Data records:

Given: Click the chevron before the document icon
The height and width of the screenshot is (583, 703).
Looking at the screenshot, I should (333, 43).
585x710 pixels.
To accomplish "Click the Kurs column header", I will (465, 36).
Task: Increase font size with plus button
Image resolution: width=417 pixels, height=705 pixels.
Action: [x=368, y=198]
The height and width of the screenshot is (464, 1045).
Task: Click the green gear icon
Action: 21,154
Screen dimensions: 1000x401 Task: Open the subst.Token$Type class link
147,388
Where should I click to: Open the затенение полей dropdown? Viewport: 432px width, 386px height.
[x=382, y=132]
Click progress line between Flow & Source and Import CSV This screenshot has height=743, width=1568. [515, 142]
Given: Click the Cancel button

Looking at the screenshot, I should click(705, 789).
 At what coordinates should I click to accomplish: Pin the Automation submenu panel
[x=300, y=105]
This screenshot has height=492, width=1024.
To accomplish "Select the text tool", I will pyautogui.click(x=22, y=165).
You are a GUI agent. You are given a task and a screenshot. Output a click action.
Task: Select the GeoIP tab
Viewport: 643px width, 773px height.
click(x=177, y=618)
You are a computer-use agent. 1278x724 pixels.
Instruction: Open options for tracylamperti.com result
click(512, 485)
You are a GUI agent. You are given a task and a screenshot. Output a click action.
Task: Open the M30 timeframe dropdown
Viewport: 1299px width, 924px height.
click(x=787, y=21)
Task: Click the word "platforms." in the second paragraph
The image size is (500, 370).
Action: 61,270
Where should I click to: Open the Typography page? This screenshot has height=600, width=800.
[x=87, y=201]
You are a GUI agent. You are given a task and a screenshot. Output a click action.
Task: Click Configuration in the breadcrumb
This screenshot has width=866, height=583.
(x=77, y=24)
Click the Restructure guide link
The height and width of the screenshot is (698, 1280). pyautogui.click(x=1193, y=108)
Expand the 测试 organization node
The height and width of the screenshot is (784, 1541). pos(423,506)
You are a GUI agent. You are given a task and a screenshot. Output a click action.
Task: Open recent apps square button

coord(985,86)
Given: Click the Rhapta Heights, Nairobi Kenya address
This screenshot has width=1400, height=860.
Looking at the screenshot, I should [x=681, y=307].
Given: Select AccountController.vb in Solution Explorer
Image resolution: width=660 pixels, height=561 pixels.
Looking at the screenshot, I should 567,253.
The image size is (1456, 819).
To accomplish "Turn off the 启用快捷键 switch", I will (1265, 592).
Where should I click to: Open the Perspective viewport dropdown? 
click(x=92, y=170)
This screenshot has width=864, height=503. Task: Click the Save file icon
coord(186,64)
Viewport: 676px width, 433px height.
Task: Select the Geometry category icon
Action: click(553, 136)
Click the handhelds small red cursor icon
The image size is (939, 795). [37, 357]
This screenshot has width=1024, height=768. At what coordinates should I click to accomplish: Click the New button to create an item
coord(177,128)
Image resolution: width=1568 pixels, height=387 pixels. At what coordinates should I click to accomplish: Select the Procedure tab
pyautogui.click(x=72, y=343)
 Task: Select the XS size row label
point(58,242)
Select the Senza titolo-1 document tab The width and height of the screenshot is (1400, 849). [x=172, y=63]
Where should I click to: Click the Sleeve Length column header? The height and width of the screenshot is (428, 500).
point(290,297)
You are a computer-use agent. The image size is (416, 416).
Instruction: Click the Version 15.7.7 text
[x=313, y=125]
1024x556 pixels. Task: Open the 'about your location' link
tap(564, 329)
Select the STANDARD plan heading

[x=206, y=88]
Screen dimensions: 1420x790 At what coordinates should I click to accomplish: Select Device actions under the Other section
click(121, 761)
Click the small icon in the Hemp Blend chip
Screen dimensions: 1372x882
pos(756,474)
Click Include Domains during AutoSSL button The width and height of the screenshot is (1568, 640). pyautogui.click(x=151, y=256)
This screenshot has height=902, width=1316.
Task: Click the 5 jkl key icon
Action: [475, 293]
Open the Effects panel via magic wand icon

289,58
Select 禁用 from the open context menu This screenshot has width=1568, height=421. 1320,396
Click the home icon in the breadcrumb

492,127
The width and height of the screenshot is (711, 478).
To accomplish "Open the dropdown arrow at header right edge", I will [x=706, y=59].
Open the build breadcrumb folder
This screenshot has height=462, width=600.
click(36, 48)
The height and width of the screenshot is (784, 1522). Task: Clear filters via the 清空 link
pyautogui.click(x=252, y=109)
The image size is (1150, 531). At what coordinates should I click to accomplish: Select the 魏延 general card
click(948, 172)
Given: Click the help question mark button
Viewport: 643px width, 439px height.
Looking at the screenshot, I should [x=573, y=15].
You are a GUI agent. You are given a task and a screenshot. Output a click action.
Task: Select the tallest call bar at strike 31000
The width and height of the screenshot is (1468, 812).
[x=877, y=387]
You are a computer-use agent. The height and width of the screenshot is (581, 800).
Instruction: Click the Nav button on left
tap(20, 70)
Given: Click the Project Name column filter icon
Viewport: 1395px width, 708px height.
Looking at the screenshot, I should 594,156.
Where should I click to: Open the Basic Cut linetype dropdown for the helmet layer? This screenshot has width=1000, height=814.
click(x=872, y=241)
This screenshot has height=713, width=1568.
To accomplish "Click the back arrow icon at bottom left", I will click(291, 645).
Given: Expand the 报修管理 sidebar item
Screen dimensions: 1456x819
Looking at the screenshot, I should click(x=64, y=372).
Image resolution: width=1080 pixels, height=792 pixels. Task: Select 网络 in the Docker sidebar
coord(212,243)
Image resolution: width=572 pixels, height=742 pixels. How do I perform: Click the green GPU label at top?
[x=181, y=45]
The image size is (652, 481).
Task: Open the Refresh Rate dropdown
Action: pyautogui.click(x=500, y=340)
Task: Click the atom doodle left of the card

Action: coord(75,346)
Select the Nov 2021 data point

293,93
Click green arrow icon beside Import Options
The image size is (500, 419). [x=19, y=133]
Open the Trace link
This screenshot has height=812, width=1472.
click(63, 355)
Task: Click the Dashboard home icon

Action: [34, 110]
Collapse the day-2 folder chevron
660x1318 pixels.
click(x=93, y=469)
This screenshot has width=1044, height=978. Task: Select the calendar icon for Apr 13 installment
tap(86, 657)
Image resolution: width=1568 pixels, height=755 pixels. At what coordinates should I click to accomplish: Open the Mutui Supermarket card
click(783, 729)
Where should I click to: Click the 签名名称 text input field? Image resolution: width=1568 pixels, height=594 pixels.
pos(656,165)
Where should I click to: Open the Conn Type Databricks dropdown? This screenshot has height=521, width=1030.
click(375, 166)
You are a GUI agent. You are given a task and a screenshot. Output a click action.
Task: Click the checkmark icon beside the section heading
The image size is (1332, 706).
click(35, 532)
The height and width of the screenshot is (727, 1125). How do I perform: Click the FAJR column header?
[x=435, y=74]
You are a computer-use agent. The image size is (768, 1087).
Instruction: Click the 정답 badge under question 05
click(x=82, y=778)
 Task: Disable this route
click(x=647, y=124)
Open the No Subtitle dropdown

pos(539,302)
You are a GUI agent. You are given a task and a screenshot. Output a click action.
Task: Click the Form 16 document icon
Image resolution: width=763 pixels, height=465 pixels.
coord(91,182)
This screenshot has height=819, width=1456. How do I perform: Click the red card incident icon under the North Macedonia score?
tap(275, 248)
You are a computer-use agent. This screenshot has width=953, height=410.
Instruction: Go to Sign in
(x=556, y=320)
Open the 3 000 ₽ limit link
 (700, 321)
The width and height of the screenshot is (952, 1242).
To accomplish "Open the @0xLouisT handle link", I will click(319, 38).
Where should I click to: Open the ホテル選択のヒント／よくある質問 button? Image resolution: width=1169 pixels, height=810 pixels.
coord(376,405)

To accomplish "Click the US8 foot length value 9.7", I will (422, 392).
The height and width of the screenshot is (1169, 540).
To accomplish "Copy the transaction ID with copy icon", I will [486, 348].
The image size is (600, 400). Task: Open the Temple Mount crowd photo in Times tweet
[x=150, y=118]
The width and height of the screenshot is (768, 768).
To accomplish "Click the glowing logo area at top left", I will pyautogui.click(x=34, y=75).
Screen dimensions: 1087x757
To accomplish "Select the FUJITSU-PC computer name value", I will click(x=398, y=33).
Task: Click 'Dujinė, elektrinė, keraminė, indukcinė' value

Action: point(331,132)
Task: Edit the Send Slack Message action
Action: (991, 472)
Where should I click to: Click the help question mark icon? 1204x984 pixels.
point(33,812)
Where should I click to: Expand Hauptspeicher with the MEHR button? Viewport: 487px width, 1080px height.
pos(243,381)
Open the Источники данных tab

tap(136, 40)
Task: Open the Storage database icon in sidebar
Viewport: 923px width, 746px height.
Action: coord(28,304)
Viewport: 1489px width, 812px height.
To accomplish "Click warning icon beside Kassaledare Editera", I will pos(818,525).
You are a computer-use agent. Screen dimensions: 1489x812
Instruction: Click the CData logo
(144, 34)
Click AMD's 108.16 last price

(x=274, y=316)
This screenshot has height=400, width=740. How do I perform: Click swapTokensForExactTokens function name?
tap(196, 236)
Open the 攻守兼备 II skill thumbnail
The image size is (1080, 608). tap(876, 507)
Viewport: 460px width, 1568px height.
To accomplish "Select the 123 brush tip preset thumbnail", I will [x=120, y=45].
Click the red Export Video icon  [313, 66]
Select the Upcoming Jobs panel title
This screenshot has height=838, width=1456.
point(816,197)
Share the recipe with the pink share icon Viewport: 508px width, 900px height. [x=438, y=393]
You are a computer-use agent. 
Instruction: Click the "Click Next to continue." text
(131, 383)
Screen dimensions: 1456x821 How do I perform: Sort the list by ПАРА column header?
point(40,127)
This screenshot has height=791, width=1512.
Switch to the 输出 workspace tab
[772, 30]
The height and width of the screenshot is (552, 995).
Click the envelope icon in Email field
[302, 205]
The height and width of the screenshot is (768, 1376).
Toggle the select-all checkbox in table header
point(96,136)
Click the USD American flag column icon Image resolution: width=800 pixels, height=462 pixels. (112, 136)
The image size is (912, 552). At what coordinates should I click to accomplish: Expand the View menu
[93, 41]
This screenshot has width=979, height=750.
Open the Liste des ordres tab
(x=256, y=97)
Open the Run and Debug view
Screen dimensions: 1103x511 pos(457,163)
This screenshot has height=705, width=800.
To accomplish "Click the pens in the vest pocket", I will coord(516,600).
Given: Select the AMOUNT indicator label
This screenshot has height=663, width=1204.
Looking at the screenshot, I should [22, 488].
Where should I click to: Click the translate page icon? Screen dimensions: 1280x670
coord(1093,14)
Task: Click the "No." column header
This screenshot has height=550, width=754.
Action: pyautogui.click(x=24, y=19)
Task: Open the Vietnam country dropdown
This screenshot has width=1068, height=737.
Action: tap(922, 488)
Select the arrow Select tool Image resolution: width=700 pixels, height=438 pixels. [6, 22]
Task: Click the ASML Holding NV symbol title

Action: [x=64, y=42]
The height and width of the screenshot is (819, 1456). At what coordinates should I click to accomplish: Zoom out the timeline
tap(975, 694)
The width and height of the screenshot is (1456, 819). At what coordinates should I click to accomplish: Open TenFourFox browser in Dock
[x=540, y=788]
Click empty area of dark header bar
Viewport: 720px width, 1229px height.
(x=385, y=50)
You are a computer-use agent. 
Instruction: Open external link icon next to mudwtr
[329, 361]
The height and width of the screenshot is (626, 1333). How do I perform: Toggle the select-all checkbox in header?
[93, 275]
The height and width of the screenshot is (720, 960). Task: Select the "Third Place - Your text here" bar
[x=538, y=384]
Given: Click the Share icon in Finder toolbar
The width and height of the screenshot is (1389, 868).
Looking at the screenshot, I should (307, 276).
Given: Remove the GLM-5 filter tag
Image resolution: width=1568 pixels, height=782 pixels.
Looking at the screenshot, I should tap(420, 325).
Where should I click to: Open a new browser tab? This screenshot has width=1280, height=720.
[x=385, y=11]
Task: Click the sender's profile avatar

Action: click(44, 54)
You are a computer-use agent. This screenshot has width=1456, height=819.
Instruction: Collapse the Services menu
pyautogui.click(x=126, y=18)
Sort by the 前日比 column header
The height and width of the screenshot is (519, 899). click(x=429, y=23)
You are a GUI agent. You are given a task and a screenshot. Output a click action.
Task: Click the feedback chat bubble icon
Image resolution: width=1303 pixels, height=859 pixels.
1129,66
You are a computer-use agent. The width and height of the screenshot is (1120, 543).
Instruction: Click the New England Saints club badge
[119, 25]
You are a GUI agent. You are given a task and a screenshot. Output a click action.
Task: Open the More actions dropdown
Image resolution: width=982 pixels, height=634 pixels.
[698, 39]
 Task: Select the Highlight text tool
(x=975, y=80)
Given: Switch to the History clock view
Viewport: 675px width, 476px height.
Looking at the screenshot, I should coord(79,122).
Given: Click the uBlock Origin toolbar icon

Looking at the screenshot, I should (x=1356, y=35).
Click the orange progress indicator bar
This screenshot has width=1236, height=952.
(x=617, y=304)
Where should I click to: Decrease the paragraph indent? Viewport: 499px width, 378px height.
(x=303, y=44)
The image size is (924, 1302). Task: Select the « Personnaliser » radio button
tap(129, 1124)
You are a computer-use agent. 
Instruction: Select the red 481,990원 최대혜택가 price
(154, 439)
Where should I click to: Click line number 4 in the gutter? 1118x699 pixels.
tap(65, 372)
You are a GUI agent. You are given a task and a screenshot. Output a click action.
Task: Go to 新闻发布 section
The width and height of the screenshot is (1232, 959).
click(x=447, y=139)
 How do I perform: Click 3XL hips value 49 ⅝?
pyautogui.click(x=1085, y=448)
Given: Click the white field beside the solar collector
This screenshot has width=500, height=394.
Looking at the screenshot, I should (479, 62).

Stated problem:
Rename "GUI agent" to "interface agent" in the records between the line holding "Where should I click to: Open the Typography" and the line holding "Action: click(553, 136)", inclusive, and give those lines again with nothing else changed.

Answer to this problem:
Where should I click to: Open the Typography page? This screenshot has height=600, width=800.
[x=87, y=201]
You are a interface agent. You are given a task and a screenshot. Output a click action.
Task: Click Configuration in the breadcrumb
This screenshot has width=866, height=583.
(x=77, y=24)
Click the Restructure guide link
The height and width of the screenshot is (698, 1280). pyautogui.click(x=1193, y=108)
Expand the 测试 organization node
The height and width of the screenshot is (784, 1541). pos(423,506)
You are a interface agent. You are given a task and a screenshot. Output a click action.
Task: Open recent apps square button

coord(985,86)
Given: Click the Rhapta Heights, Nairobi Kenya address
This screenshot has width=1400, height=860.
Looking at the screenshot, I should [x=681, y=307].
Given: Select AccountController.vb in Solution Explorer
Image resolution: width=660 pixels, height=561 pixels.
Looking at the screenshot, I should 567,253.
The image size is (1456, 819).
To accomplish "Turn off the 启用快捷键 switch", I will (1265, 592).
Where should I click to: Open the Perspective viewport dropdown? 
click(x=92, y=170)
This screenshot has width=864, height=503. Task: Click the Save file icon
coord(186,64)
Viewport: 676px width, 433px height.
Task: Select the Geometry category icon
Action: click(553, 136)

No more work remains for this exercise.